What is at stake with the new world mythology is indeed our common humanity as well as the flourishing plurality of civilizations stemming from it. On the one hand, threatening to obliterate people here and there simply shows that there is no reality behind the word “humans” for the righteous ones ready to use this option. On the other, native Americans, Palestinians, and other Tibetans have long suffered the consequences of being denied their cultural and thus human dignity. At the end of the day, it is simply easier for the conquerors’ minds to deny that they exist at all, either culturally or physically. A mere nuisance, natives shouldn’t be here anyway and, by the same token, their claim to cultural and territorial ancestry should simply be ignored. If these kinds of mental associations make no rational sense, they are nevertheless psychologically powerful since the alternative—embracing our responsibilities toward each other universally—implies being deprived of the right to colonize or impose a “New World” vision on others.

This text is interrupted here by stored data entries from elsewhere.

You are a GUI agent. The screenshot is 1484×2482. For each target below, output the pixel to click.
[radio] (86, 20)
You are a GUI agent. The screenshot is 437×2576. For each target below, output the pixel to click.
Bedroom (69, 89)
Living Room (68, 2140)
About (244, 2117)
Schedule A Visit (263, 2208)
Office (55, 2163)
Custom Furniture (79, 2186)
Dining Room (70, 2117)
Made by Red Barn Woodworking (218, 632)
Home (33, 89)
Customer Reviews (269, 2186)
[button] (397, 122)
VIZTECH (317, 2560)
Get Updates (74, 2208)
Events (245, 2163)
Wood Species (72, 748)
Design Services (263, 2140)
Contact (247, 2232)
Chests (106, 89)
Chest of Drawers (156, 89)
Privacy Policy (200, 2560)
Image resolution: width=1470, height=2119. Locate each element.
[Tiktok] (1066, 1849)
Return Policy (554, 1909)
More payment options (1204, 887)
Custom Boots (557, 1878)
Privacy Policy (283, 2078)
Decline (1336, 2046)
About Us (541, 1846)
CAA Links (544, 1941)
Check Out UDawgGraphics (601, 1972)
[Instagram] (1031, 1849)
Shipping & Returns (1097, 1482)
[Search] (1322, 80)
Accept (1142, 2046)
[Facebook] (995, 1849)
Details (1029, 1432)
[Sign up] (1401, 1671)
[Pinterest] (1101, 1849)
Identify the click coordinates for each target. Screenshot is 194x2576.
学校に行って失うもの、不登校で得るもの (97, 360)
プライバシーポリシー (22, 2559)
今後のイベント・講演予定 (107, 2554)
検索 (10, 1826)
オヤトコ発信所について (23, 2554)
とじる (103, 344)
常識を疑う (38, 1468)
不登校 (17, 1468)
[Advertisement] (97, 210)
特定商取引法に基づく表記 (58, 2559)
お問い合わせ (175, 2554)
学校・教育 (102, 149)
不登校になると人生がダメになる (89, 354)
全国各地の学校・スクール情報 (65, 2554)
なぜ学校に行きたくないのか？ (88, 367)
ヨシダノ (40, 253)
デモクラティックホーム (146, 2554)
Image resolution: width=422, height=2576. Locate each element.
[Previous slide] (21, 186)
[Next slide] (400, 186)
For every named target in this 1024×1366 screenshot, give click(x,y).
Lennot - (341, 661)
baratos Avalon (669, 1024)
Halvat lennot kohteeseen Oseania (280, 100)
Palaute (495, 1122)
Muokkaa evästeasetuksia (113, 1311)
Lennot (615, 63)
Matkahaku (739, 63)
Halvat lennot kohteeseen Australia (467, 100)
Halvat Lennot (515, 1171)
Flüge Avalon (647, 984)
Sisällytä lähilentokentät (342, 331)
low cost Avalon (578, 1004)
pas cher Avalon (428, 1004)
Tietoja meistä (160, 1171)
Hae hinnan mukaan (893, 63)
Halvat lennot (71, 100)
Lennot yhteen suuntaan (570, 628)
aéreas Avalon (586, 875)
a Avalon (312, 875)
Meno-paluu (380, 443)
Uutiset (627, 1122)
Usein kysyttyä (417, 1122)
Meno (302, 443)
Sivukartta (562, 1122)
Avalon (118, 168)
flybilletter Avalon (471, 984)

As with the new world mythology in earlier times, the war on terror used to express the United States’ single, all-encompassing purpose. George W. Bush said that the nation had found “its mission and its moment” in retaliating against terrorists, and insisted that “We will never forget the servants of evil who plotted the attacks and will never forget those who rejoice at our grief.”3 He also reminded the public that the United States is the “greatest force for good on the earth” and that fighting terrorism is “a calling from beyond the stars.”4 Bruce Bartlett, a previous domestic policy adviser to Ronald Reagan and a Treasury official for the first President Bush, was quoted saying, “This is why George W. Bush is so clear-eyed about Al Qaeda and the Islamic fundamentalist enemy. He believes you have to kill them all. They can’t be persuaded, that they’re extremists, driven by a dark vision. He understands them because he’s just like them.”5

In this narrative, we are the pure ones. Our call is from heaven since, otherwise, it would be from hell. Who could confuse the two? And given that hell and heaven are the only fundamental things to consider, you are on one side or the other. We, the United States, want to be on the right side. This implies that other nations may not want to, making them stand with the forces of evil. It is not worth reflecting on the fact that we personally and collectively create various forms of hell regularly, or that heaven is in the smile of every child in the world. The war on terror relates to the heavy stuff only—the transcendent one.

The New World of terror: George W. Bush welcomed by the "Axis of Evil" members.

As Sheldon Wolin reminds us, “At the same time, the character of absolute evil assigned to terrorism—of a murderous act without reasonable or just provocation—works toward the same end by allowing the state to cloak its power in innocence. In the immediate aftermath of 9/11 Americans asked, “What have we done to deserve this?” The official silence that met the question made plain the obvious answer: Nothing.” Terrorism was thus made to appear as irrational violence and the action in response to it as necessarily pure, without ulterior or mixed motives. An innocence, says Sheldon Wolin, “that under normal circumstances might raise suspicions about motives served to justify extensions of power at home and abroad.”

Footnotes

  1. NSS, Introduction, p.2
  2. In “Campaign 2000: Promoting the National Interest,” Foreign Affairs, January/February 2000, 53.
  3. New York Times, September 11, 2003, A-1.
  4. Cited by Roger Cohen, “A Global War: Many Fronts, Little Unity,” New York Times, September 5, 2004, sec. 4, p. 1.
  5. Ron Suskind, “Faith, Certainty and the Presidency of George W. Bush,” NYT October 17, 2004.